# Skillet Question...



## mugsy27 (Dec 2, 2005)

this is a long shot...but did any of you by chance see food tv's "good Eats" show the other night where Alton did a mannly food type show??  he did corn dogs in a deep fryer and burgers on a skillet.

I am wondering if anyone knows where i can get the same skillet that he used?  It was very big (like 18 X 24) and had a very nice drip pan underneath, wich a detachable splash guard.

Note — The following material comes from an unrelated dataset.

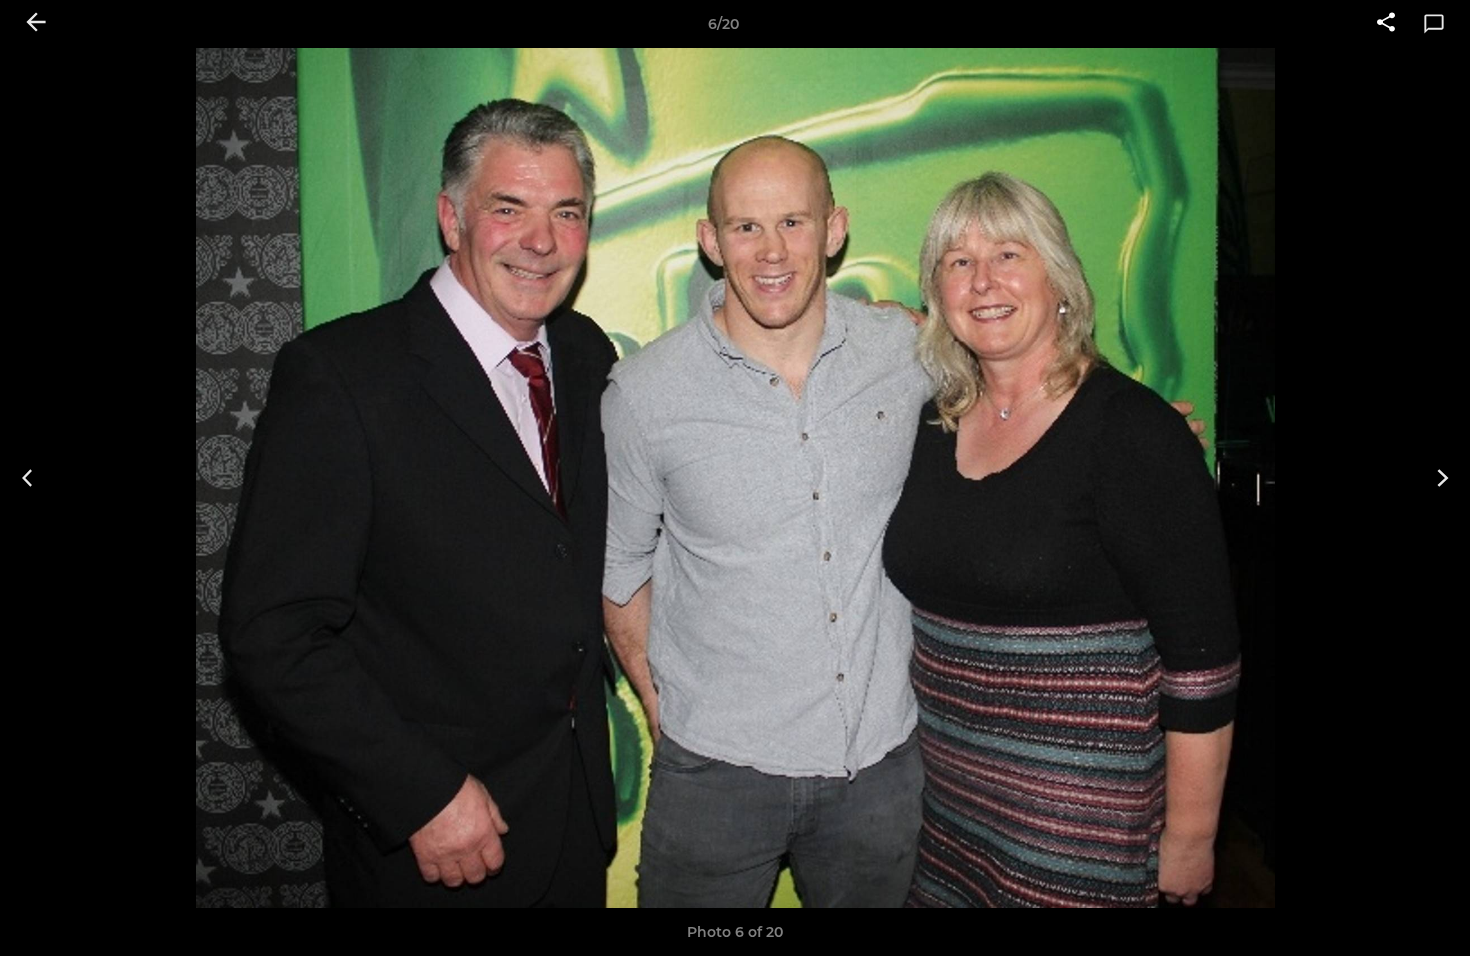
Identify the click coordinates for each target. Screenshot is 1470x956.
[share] (1386, 24)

I have searched all the usual places (target, blood bath and beyond, etc) and they have nothing like it.

help!!


----------



## Andy M. (Dec 2, 2005)

What you are describing is the electric griddle, not the skillet.  Try searching on electric griddles.


----------



## mugsy27 (Dec 2, 2005)

u r a very wise man mr. m

thank you!!!!!  i did that and found it instantly!!


----------



## urmaniac13 (Dec 2, 2005)

mugsy27 said:
			
		

> I have searched all the usual places (target, *blood bath and beyond*, etc) and they have nothing like it.


 












 good one Mugsy!!  Probably it is a better-fit name for them  at this time of the year


----------



## mugsy27 (Dec 2, 2005)

i wish i could take credit for that...but its from the simpsons episode when homer wanted to buy a gun for home security..thats the store he went to! lmao!


----------